Numbers don’t back Sessions’ claim on Chicago ‘criminal aliens’


When Chicago filed a lawsuit Aug. 7 to block the U.S. Justice Department from withholding federal grant money for police from “sanctuary cities,” U.S. Attorney Jeff Sessions reacted swiftly and fiercely.

Chicago says its Police Department “will not question crime victims, witnesses and other law-abiding residents about their legal status.” It also will not use immigration status alone as grounds for detention, and it imposes strict limits on interaction between police officers and federal immigration agents.

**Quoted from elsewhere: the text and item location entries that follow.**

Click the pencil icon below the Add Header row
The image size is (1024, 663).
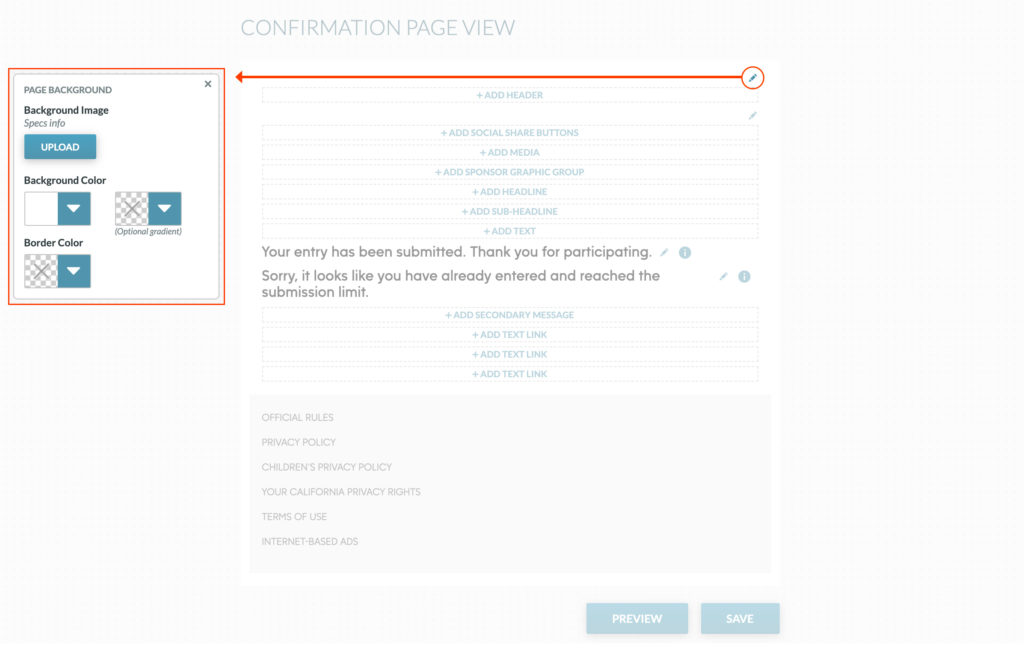coord(753,116)
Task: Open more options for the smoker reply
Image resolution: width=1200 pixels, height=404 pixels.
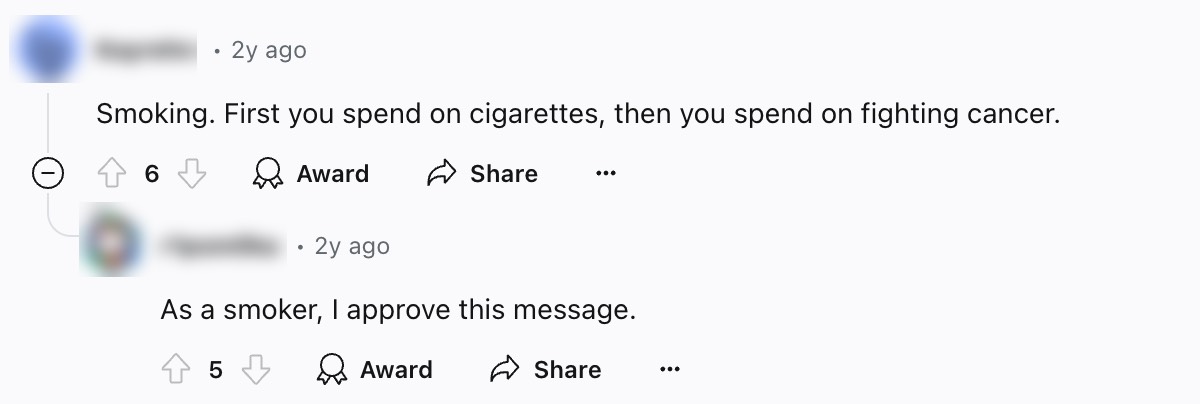Action: point(670,370)
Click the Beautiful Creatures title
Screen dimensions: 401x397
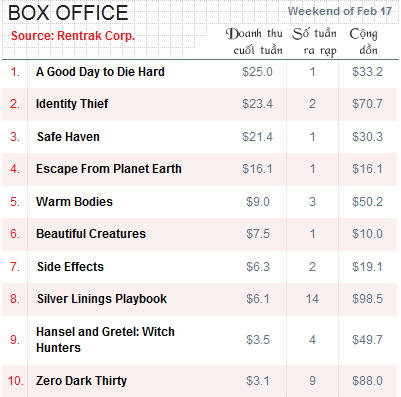tap(91, 234)
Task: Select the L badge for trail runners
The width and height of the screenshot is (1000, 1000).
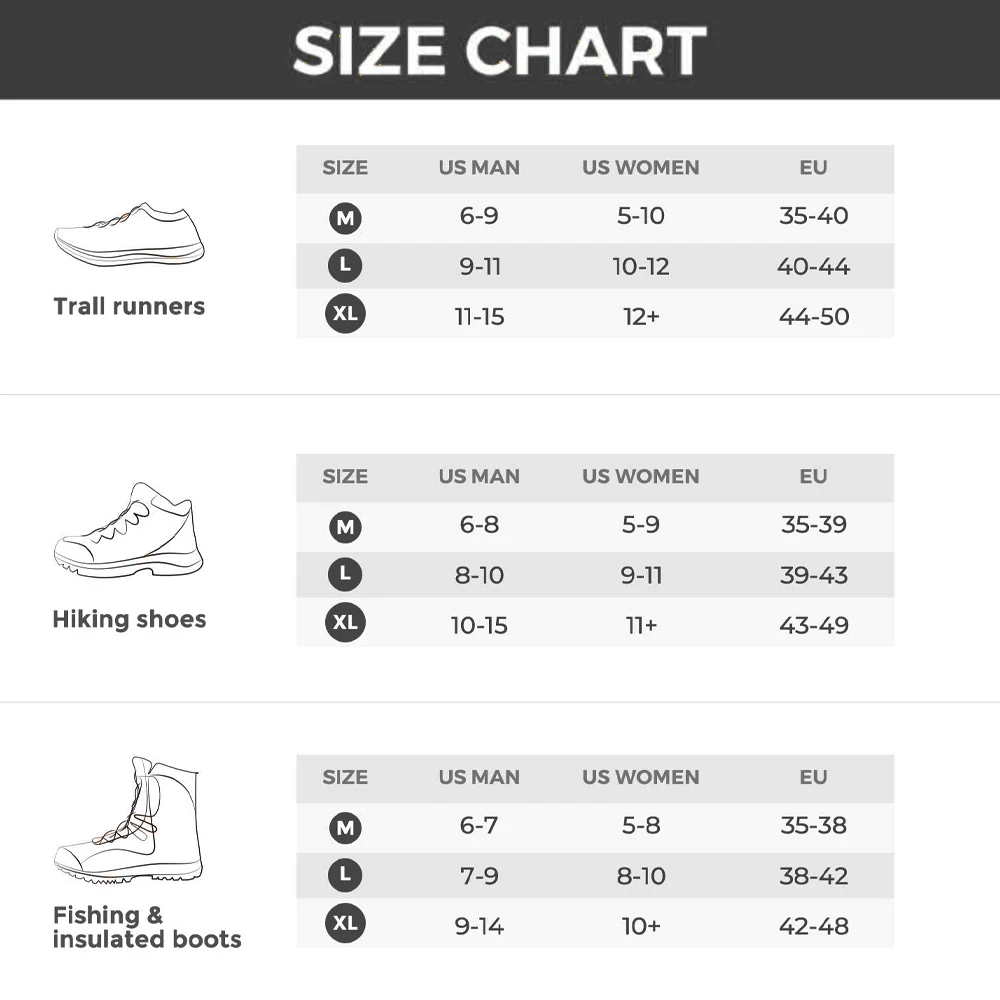Action: pyautogui.click(x=345, y=266)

The alleged link between illegal immigrants and surges in crime has been debunked repeatedly for decades in academic, government and advocacy-group studies. We started our look at Sessions’ statement by contacting the Department of Justice with a request for data to back up his claim.

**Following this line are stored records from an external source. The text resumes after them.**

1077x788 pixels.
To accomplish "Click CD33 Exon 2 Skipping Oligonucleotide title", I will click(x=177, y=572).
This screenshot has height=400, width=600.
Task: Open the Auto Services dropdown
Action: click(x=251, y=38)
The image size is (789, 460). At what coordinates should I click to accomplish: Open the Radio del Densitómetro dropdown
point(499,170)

DOJ referred us to, among other sources, a 2016 study by the Murder Accountability Project, a nonprofit group that tracks unsolved homicides and advocates better crime reporting. It showed Illinois had the nation’s lowest homicide clearance rate. But the report attributes that to record-keeping methods of the Illinois State Police in gathering crime data statewide.

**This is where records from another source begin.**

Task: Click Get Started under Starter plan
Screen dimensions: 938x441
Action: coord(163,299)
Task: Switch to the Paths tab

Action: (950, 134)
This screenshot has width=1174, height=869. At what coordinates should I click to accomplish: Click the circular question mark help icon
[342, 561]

Chicago Police Superintendent Eddie Johnson said in an NPR interview Aug. 7, “The vast majority of our issues in Chicago and our violent crime is committed by homegrown people — either individuals that were born and raised in Chicago or most certainly in this country. So our instances of undocumented people committing horrific crimes and murder in particular in Chicago is just — it’s nominal.”

A mountain of research casts doubt on Sessions’ assertion that illegal immigrants cause crime to rise and that Chicago’s official police policy on immigrants endangers residents.

“Immigrants are in fact much less likely to commit crime than natives, and the presence of large numbers of immigrants seems to lower crime rates,” said a 2015 report by the National Academy of Sciences. Crime went down even as the immigrant population increased, the report said.

But what about Sessions’ allegation that Chicago’s “official policy” protects “criminal aliens?”

CPD policy essentially prohibits officers from detaining anyone based on questions about citizenship status and sharply limits interaction with the U.S. Immigration and Customs Enforcement Agency. However, it establishes exceptions for suspects with criminal warrants, who are known gang members or convicted felons or are on trial for a felony.

A 2017 report by the National Immigration Law Center that focused specifically on counties that employed “sanctuary city” policies bolsters Chicago’s case. “Crime is statistically significantly lower in sanctuary counties compared to nonsanctuary (sic) counties,” it said. “The data support arguments made by law enforcement executives that communities are safer when law enforcement agencies do not become entangled in federal immigration enforcement efforts.”

Because its police department does not collect immigration data, the city can’t unequivocally state that its murder or gun violence rates are not attributable to immigrants. The anecdotal evidence in Chicago’s favor appears strong, but it’s still anecdotal.

Our ruling

Chicago does prohibit police officers from using citizenship information as the sole grounds for detaining people, and it sharply limits the interaction between city police and federal immigration agents. But evidence overwhelmingly suggests this is much less a matter of “protecting criminal aliens” than of fostering trust between local law enforcement and immigrant communities. Yet because Chicago does not collect immigration data in police interactions, it can’t be known conclusively how many of its murders and gun crimes are committed by illegal immigrants “who prey on their own residents.”

Chicago’s sanctuary city policy does not protect undocumented people who commit crimes, despite what Sessions claims. We rate his statement False.